> **WHAT YOU HAVE TO DO**:
Leaving out every picture, please repeat exactly the line that contains "Image resolution: width=1231" and each line after it through the final line below.

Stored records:
- Opening Delimiter -

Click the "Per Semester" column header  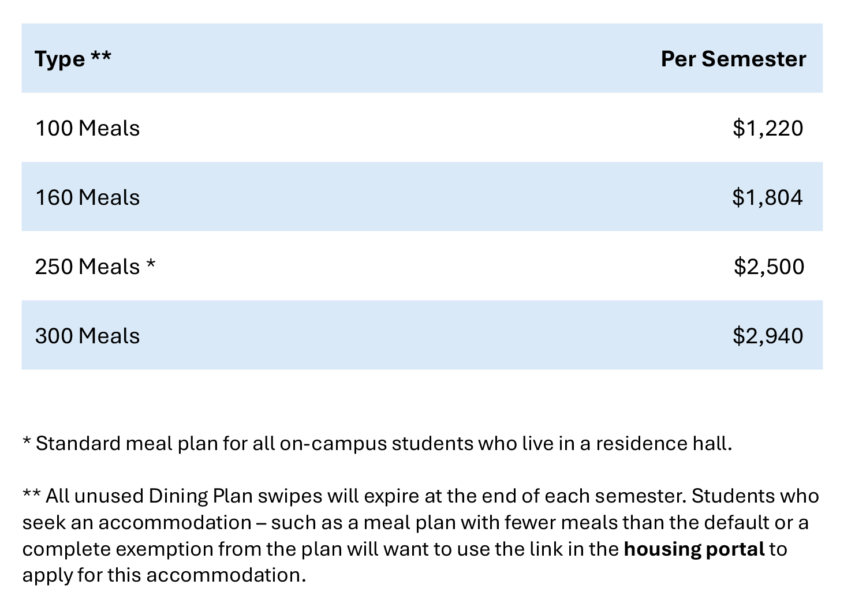coord(733,59)
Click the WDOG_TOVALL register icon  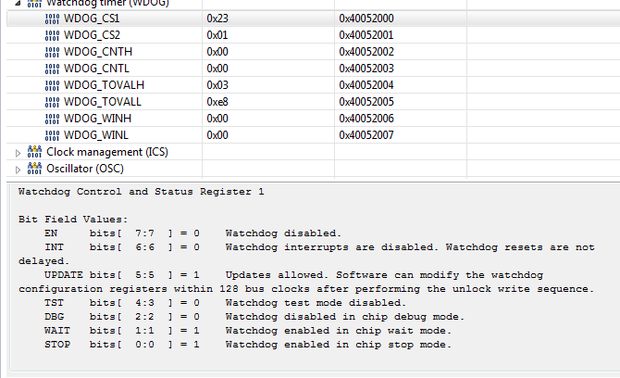point(52,101)
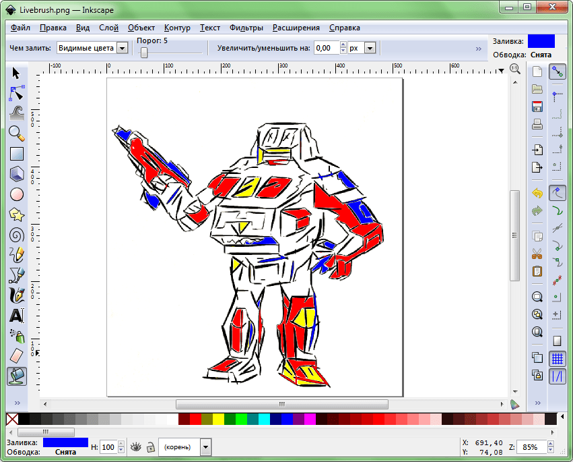Toggle grid snapping button
The width and height of the screenshot is (573, 462).
tap(557, 359)
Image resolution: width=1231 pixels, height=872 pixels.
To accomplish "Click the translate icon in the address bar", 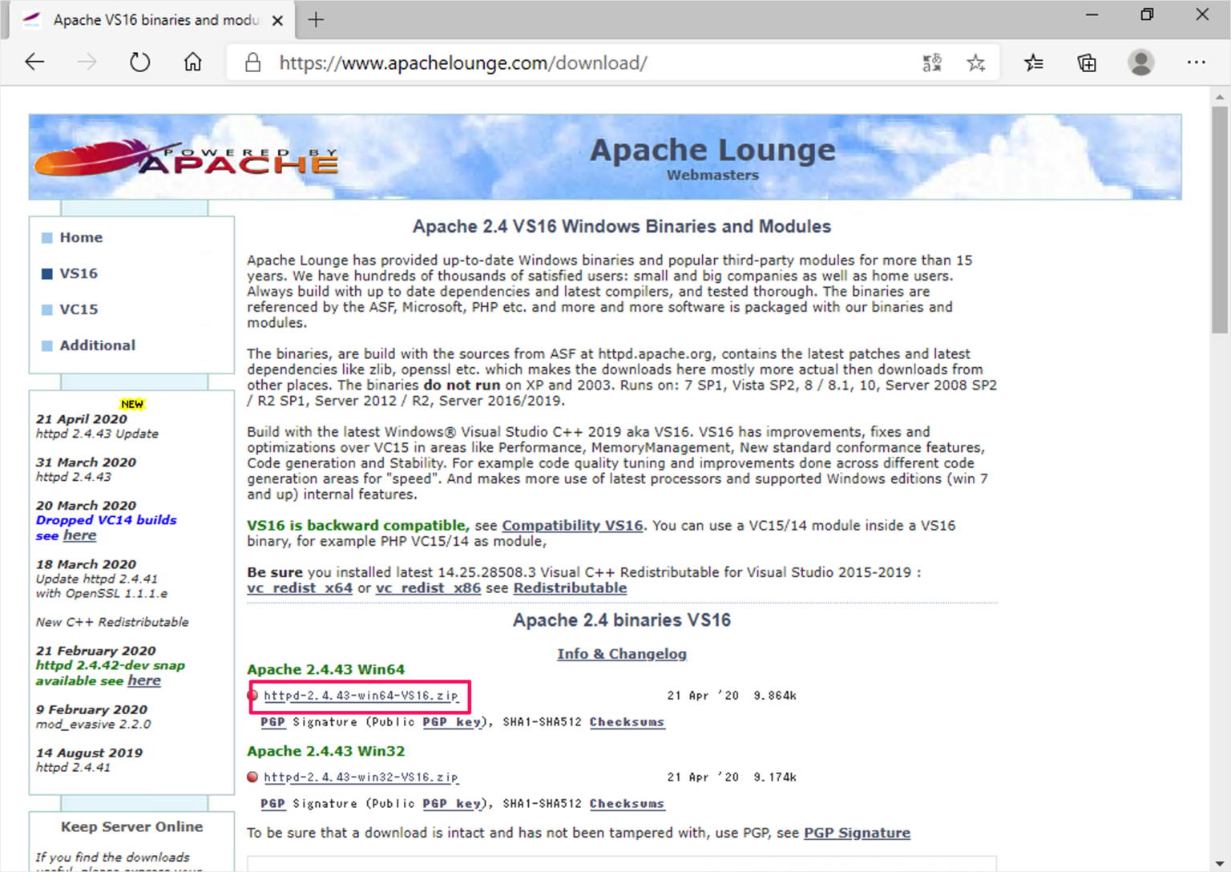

- Closing Delimiter -

> **RESPONSE AREA**:
Image resolution: width=1231 pixels, height=872 pixels.
To accomplish "Click the translate icon in the address bar", 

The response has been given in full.